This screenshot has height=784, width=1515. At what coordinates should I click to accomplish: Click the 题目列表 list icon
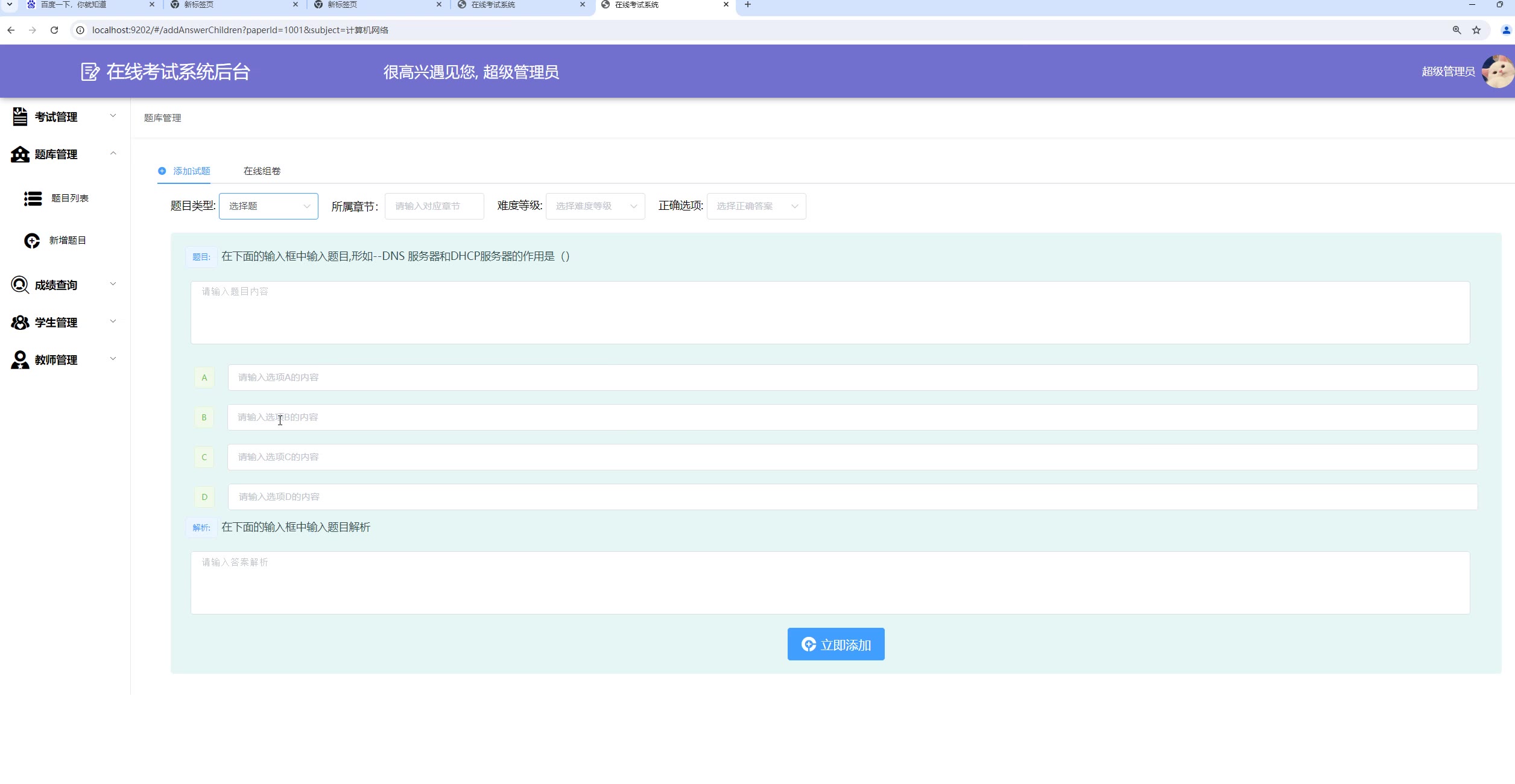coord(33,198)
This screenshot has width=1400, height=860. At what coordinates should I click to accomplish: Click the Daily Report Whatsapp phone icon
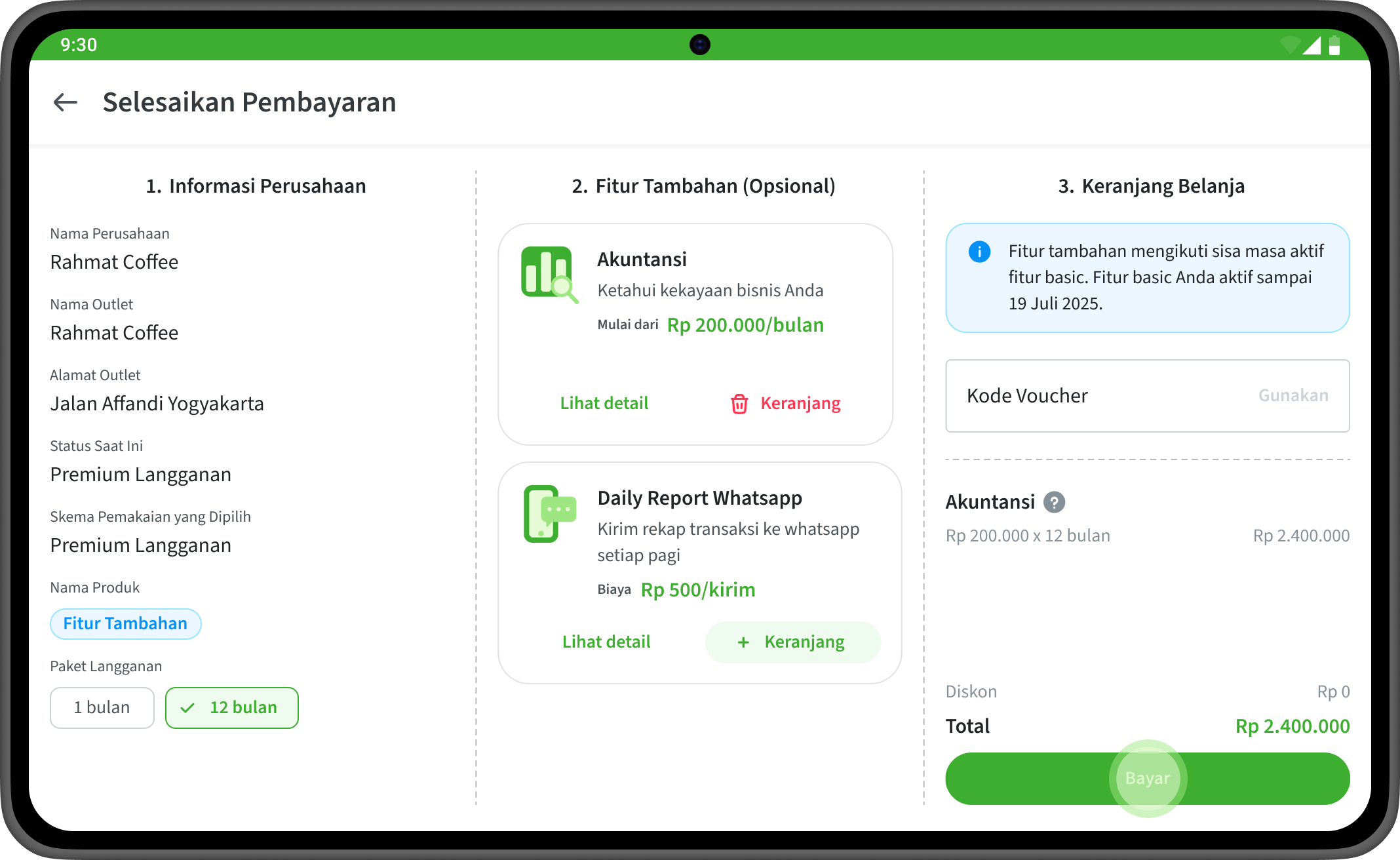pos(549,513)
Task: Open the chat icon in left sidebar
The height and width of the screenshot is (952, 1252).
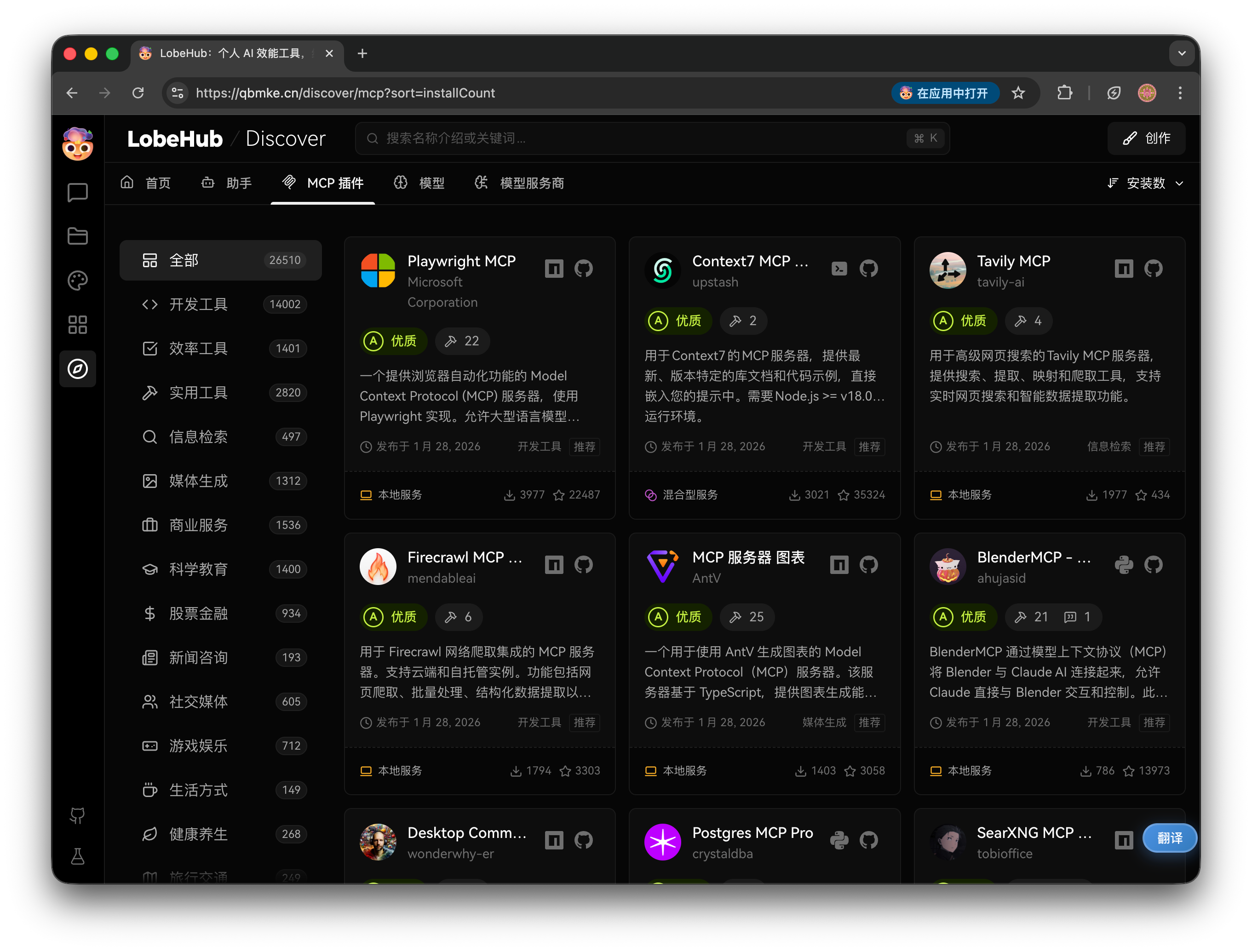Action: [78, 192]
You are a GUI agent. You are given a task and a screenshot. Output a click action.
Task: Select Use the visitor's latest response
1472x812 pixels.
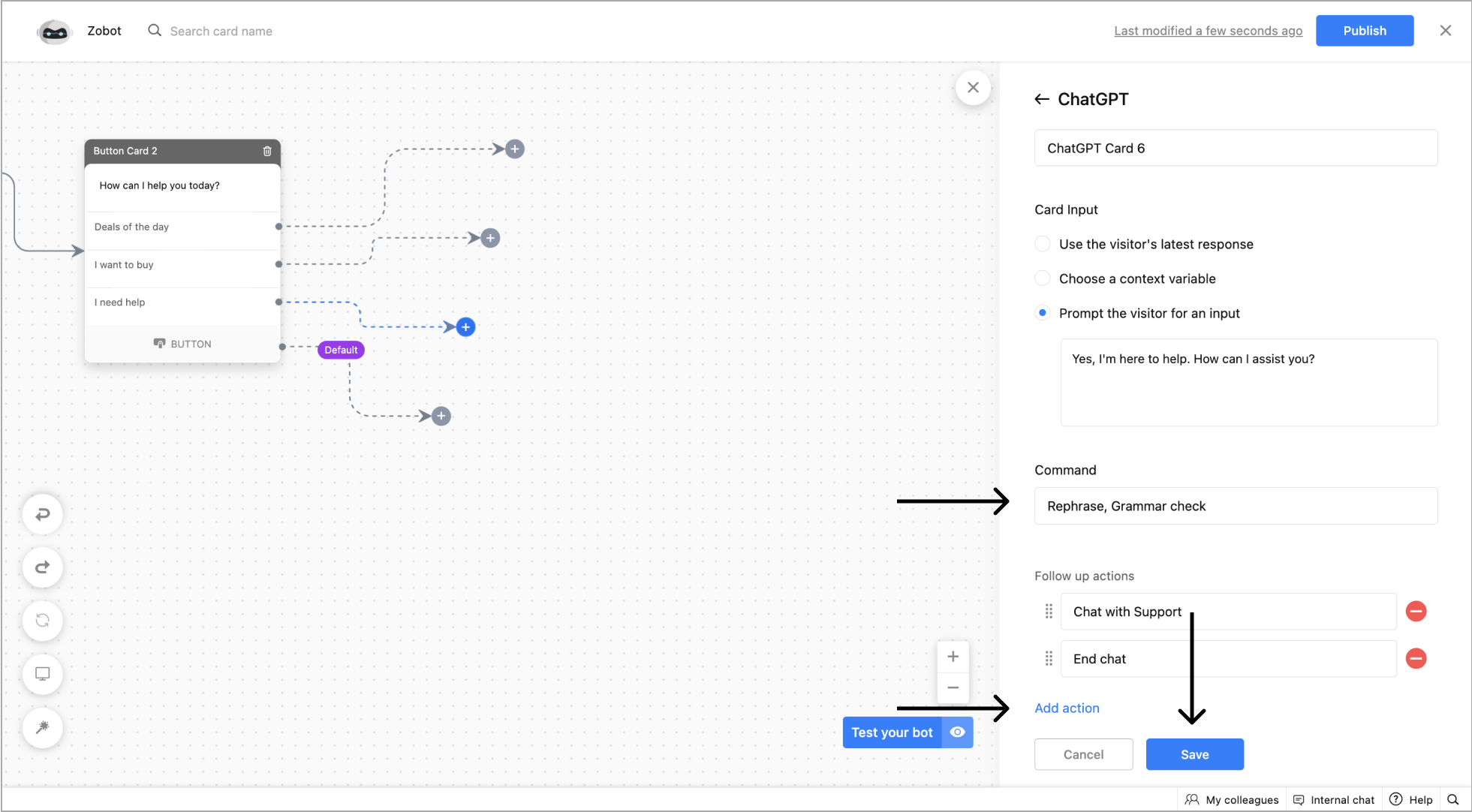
::::::::
Start at the line holding "You are a GUI" and stop at the last line of the entries above. Repeat those lines exactly, pictures excluded.

**Exercise solution:**
You are a GUI agent. You are given a task and a screenshot. Output a click action.
Task: Select Use the visitor's latest response
1472x812 pixels.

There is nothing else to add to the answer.